Losing belly fat is a popular physique goal; it seems an elusive 6 pack is what many people want. However, getting a flat stomach takes more than doing some abdominal exercises every day. Although there is no magic formula or guaranteed timeline, following these simple steps can help you reach the goal of getting a flat stomach.
What to eat
Don’t expect to get a flat stomach by eating whatever you want. Losing belly fat means taking in less calories than you’re expending. Non-processed whole foods like fruits, vegetables, whole grains, lean proteins and dairy should make up the diet when trying to flatten the stomach.

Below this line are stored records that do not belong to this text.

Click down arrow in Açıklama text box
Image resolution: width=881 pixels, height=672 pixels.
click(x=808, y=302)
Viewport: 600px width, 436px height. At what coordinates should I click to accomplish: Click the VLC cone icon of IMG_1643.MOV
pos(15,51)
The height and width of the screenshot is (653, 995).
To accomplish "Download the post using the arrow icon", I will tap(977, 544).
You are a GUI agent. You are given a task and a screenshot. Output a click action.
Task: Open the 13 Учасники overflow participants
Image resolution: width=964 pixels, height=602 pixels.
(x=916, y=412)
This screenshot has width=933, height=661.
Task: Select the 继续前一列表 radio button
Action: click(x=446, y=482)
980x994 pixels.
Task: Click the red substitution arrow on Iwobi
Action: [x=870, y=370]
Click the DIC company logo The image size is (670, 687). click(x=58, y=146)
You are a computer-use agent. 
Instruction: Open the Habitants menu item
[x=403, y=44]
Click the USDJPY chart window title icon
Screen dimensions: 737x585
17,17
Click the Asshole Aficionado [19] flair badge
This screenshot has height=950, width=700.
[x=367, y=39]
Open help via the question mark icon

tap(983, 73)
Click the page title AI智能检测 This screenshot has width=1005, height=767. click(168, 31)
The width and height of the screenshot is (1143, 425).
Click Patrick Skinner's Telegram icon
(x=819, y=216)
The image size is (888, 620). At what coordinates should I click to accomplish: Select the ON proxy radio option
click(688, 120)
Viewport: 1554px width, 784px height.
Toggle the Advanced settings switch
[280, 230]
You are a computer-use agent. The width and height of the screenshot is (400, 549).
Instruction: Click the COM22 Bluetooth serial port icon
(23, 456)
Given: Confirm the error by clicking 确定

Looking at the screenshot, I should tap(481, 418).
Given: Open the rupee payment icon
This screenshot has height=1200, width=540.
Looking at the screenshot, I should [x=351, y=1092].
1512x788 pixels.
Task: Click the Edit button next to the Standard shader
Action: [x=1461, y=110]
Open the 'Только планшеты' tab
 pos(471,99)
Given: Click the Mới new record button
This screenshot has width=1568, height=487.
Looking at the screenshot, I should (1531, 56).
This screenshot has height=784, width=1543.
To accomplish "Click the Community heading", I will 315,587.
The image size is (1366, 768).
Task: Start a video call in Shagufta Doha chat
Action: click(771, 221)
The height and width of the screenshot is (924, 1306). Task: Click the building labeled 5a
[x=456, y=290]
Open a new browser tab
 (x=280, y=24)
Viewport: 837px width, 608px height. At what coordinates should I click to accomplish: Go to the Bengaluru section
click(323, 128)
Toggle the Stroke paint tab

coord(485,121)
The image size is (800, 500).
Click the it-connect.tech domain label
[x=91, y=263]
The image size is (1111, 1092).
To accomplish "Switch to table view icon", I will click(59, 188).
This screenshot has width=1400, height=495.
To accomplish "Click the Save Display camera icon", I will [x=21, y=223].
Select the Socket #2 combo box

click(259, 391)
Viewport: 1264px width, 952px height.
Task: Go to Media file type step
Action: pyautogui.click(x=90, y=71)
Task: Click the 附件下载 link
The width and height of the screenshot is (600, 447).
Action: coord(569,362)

Cut out junk food like chips, cookies, crackers and baked goods, as these foods are a source of empty calories. Trimming excess calories, even if it’s a small amount, is needed for fat loss. Getting a flat belly means shedding extra fat around the mid-section, and that won’t happen unless the body burns the fat for energy.
Avoid going long gaps without eating and eating a large meal at one time. Long gaps in between meals and then eating a large meal can increase the body’s tendency for fat storage. See also: Is it bad to only eat once a day?
Cut out sugar
As mentioned, excess calories can hamper efforts for flattening the stomach. Extra sugar in particular can promote fat storage. Cutting out extra sugar is important for any weight loss efforts, and maybe especially important for cutting down belly fat.
Once sugar is in the blood stream, the hormone insulin is released to bring sugar into the body cells so they can use it for energy or storage.
Sugar can hide in many foods, especially sweetened beverages. Other hidden food sources of sugar include some breads, sauces, dressings and packaged, prepared meals. Check food labels and ingredient lists for hidden sugar before purchasing food or beverages.
Lower salt intake
Too much salt can cause bloating in the body, and could cause excess stomach bloating. Most Americans get too much sodium, and sodium is used widely as a food preservative in processed foods. (See also: 5 simple ways to reduce sodium intake)
Fast food, canned soups, frozen dinners, soy sauce, pizza or other food from restaurants all contain high levels of sodium and could be a source of stomach bloating. To offset bloating from too much sodium, eating or drinking foods high in potassium could help.
Sodium and potassium help control fluid balance in the body, and potassium can help draw excess water, from bloating, into body cells. Foods high in potassium include fruits, vegetables and dairy.
Watch alcohol intake
Alcohol in moderation has been shown in many research studies to have potential health benefits. However, alcohol in excess can have negative health effects and is an excess source of calories.
Researchers from a 2010 study from JAMA Internal Medicine analyzed data from healthy women, average age about 39 years, for about 13 years. Their results found women who drank light to moderate alcohol levels were associated with less weight gain and a lower risk of obesity compared to women who did not drink. However, this does not mean the more alcohol, the better weight control.
Other research studies have shown alcohol in excess may increase risk for obesity and fat accumulation, especially around the belly. Someone wanting to flatten the belly should cut down on excess alcohol intake. Moderate alcohol intake is considered 1 drink per day for women and up to 2 drinks a day for men according to the Center for Disease Control and Prevention (CDC).
Increase calorie burn
The way to cut down belly fat is to increase calorie burn through exercise. Strengthening core muscles is important for muscle definition, but cardio exercise will burn extra fat. The CDC suggests adults get at least 2 hours and 30 minutes of moderate exercise or 1 hour and 15 minutes of vigorous exercise and muscle strengthening exercises 2 days a week.
However, in order to flatten the stomach, more exercise may be needed.
Of course the other ingredient to getting a flat stomach is to strengthen the stomach muscles. It doesn’t mean if you start doing core strength work your stomach will automatically flatten. But, over time with cardio exercise, core strength exercises will develop muscles and help flatten the core.
Consistency is key
The right diet, reduced calorie intake, cutting sugar, limiting extra salt, reducing excess alcohol intake and the right types of exercise are all needed for flattening the stomach. Results may not come right away, and the key to success is to be consistent with efforts no matter if you see results or not.
Weight loss doesn’t always fit into a magic formula, but these steps can help to flatten the core area over time. For additional resources and help, talk to a health or exercise science professional.